Student on a mission to help other veterans


Tara Olivia Martens

Brad Burt visits with a street musician during one of rounds visiting people along State Street in an attempt to connect with veterans who tend to frequent the area

Tara Olivia Martens, Staff Writer

Veterans Day is a day that brings feeling of gratitude, reverence, and sorrow from the loss of loved ones who served for the United States.

For student Bradley Burt, being a veteran and a full-time student remains a mission to set an example and encourage veterans to stay connected to society and thrive.

Burt started college in 2017 and found he had to overcome and address obstacles that were holding him back in his academic career.

Burt is a non-traditional student who has seen firsthand the problems facing our veteran community, especially for vets who go on to make use of the GI Bill.

“Housing instability, drug rehabilitation treatments, and suicide are real concerns for our veterans,” explained Burt.

Burt is concerned for all soldiers who come back lost or without direction, even for those who have left the army on a dishonorable discharge. These soldiers can be suffering from Post-Traumatic Stress Disorder brought on by war that without proper treatment can become devastating for these American heroes.

Each week before attending class on campus, Burt goes out of his way to park his car and walk “The Beat.”

“The Beat” is a path on State Street starting at the Capitol and ends down at the Library Mall where Burt is on a search and rescue mission to contact veterans who tend to circulate in this specific area.

Through partnership with the Wisconsin American Legion Press Association as well his affiliation with “Adopt-A-Platoon” and Post 501, Burt not only provides a listening ear, but an array of resources to veterans.

Using the app, “PTSD Coach,” Burt is able to encourage veterans to download this app especially in times of crisis as this app gives guidance on how to overcome panic attacks and encourage self-care.

Panic attacks are a common symptom of PTSD, and the PTSD Coach app can be useful for addressing mental health awareness.
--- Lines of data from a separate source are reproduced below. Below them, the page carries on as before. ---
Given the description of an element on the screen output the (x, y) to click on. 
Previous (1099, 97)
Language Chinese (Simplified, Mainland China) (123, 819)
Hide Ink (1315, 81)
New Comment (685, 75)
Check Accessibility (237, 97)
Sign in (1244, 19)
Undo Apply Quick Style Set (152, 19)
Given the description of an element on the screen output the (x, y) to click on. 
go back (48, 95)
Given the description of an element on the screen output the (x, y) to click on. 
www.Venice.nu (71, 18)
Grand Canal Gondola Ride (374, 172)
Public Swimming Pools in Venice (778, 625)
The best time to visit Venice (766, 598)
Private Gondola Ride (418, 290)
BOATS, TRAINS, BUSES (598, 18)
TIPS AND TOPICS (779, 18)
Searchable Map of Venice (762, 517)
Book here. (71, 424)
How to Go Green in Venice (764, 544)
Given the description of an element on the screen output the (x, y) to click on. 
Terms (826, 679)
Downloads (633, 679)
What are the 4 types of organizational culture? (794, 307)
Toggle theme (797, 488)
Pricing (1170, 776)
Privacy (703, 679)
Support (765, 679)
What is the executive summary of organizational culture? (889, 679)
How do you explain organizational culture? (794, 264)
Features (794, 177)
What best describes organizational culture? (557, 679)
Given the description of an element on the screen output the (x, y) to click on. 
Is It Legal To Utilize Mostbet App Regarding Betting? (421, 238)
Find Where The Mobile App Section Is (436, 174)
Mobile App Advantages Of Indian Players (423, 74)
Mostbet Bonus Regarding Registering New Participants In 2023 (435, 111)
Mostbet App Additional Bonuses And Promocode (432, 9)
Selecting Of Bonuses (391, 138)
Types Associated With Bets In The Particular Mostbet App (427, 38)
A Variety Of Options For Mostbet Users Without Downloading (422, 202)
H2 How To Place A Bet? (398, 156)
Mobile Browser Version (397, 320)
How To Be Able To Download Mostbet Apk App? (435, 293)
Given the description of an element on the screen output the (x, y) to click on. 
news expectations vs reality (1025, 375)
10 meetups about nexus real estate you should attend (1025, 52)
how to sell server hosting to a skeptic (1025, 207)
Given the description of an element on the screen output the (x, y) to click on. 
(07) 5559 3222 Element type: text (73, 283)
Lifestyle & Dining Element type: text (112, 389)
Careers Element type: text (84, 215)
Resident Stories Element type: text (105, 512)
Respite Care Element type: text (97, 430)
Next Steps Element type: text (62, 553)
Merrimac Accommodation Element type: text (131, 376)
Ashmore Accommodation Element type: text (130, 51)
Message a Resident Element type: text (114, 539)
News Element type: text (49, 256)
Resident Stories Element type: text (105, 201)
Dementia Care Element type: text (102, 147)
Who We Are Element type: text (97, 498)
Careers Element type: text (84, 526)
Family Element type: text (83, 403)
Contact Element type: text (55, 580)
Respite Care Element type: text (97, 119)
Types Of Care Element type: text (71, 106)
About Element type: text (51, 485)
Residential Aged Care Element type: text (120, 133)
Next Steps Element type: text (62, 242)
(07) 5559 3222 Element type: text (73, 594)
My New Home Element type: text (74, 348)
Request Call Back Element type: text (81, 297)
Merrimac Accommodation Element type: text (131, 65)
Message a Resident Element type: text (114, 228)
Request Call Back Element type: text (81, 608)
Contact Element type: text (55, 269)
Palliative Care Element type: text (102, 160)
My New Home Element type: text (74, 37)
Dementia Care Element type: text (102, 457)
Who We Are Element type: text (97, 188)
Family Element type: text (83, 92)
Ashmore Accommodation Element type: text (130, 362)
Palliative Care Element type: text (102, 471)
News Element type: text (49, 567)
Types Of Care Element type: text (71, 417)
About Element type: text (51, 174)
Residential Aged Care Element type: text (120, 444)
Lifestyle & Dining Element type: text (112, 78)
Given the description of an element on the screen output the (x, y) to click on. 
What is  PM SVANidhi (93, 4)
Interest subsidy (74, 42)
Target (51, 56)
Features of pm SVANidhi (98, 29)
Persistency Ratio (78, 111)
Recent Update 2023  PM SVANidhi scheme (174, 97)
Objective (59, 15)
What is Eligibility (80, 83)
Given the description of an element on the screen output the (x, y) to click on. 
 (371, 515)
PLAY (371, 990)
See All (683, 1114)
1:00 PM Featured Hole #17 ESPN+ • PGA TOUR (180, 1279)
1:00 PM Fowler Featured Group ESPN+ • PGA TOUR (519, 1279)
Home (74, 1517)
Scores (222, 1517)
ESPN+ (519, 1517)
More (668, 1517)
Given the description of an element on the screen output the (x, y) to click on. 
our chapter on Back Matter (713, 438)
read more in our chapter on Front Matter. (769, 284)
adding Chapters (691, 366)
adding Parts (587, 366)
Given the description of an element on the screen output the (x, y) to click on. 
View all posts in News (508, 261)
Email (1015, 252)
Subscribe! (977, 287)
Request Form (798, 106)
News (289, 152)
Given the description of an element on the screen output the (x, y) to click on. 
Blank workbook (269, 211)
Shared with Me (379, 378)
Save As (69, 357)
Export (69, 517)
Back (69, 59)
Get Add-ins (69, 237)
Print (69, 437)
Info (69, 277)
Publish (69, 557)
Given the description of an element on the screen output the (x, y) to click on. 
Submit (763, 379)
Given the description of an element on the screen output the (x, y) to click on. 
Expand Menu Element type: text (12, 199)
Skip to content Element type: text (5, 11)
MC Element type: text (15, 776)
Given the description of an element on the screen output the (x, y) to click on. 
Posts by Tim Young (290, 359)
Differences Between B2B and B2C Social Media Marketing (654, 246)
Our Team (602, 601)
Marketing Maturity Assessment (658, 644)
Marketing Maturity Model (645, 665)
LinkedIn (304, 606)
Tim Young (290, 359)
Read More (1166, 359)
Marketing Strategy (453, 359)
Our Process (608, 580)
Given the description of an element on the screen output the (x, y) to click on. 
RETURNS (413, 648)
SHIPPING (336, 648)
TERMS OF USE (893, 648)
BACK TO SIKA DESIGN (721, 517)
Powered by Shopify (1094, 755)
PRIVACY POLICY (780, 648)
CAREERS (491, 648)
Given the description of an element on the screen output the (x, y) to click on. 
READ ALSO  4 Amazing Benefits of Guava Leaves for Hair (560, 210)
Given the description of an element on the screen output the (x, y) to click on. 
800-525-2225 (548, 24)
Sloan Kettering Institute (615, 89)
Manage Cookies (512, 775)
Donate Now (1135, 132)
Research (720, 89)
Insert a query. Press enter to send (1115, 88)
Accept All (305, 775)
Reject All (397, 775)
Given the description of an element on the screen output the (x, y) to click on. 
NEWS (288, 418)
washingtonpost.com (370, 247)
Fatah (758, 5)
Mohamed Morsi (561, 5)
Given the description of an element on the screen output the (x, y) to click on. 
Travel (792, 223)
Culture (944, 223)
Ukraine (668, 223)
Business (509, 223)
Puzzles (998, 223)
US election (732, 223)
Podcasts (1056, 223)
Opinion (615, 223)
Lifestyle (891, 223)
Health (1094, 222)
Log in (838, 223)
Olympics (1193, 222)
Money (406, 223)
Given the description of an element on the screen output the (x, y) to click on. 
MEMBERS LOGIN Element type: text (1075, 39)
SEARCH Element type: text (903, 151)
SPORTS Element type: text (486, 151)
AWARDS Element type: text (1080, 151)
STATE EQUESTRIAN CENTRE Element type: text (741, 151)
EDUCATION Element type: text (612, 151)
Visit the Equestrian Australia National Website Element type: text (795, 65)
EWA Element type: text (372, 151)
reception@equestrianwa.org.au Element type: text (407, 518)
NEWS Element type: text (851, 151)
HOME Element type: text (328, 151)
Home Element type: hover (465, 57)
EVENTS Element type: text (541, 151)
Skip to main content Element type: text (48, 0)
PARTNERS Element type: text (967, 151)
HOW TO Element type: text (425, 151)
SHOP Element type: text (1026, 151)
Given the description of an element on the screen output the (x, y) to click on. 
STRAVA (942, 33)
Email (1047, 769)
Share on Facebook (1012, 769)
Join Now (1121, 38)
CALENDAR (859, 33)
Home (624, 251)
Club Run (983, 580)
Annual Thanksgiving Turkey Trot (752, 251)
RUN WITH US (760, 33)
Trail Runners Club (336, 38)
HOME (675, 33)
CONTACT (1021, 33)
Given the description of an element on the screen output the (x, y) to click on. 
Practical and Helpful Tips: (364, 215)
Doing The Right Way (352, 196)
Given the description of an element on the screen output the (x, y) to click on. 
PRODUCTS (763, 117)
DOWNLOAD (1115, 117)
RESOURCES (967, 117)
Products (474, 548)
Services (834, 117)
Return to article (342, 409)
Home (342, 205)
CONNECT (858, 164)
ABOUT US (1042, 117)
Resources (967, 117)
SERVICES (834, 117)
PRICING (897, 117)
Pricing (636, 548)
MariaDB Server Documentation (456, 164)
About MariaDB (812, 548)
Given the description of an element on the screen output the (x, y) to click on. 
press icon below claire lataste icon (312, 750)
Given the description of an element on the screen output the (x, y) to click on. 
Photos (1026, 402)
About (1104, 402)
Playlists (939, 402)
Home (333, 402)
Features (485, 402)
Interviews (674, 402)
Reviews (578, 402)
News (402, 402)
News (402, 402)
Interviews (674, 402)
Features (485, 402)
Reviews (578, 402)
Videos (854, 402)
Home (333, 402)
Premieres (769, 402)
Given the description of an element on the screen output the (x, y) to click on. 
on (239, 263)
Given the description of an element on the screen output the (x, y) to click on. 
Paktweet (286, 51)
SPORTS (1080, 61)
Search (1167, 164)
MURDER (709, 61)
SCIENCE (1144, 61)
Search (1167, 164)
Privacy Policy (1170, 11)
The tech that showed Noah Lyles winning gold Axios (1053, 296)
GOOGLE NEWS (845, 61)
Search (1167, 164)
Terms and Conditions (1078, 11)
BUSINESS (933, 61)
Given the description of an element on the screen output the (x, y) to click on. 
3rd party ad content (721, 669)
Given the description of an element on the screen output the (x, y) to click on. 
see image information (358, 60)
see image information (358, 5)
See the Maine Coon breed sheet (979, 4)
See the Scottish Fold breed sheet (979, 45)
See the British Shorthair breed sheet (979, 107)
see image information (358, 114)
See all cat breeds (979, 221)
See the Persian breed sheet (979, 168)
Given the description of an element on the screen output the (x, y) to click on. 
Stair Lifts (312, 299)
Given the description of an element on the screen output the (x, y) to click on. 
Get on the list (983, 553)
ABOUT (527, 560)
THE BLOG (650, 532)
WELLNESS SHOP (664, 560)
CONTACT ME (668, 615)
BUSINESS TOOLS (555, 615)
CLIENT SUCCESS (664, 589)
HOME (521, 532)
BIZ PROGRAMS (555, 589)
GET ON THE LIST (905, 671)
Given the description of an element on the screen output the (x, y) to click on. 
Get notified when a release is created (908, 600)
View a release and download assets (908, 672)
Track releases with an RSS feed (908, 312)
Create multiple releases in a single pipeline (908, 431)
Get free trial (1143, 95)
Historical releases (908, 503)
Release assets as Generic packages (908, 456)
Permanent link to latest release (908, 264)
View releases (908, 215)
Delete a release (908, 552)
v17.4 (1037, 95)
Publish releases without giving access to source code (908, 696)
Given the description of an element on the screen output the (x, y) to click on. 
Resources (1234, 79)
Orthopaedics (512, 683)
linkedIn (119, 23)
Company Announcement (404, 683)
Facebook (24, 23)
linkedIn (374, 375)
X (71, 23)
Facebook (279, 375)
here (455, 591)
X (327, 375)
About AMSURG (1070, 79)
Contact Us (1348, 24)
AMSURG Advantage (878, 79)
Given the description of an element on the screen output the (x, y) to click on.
Burt has directed a number of veterans to free resources that provide housing and legal services to the veteran community.

PTSD is associated with a certain type of stigma that denotes instability or loss and Burt is inspired to help veterans assemble as a team and help other fellow veterans in need.

Burt has created an advocacy brand known as John Q. Battlefield that he is able to reach out with to veterans across the world and bring a message of comradery and hope.

With a hectic schedule of classes at Madison College and UW-Whitewater, Burt finds contentment in the practice of writing therapy which extends to his endeavors completing the Journalism Certificate Program at Madison College.

Burt’s advice for anyone dealing with anxiety or panic attacks is to make time for writing.

“Blog, tweet, fast write, brainstorm, purge your thoughts,” says Burt. 

The combination of writing and learning are the magic beans of recovery for Burt.

As Burt continues his studies at Madison College as well as UW-Whitewater, he is careful to stay connected to the veteran directed organization, Veterans Integration Transitional Academic Leadership (VITAL).

For Burt, VITAL made the difference of remaining successful at college, continuing self-care practices, and avoiding self-harm.

Burt’s advice to veterans is to check in each day with their professors, classes, and support network.

More resources on veteran assistance can be found by calling The National Call Center for Homeless Veterans:1-877-4AID VET (877-424-3838).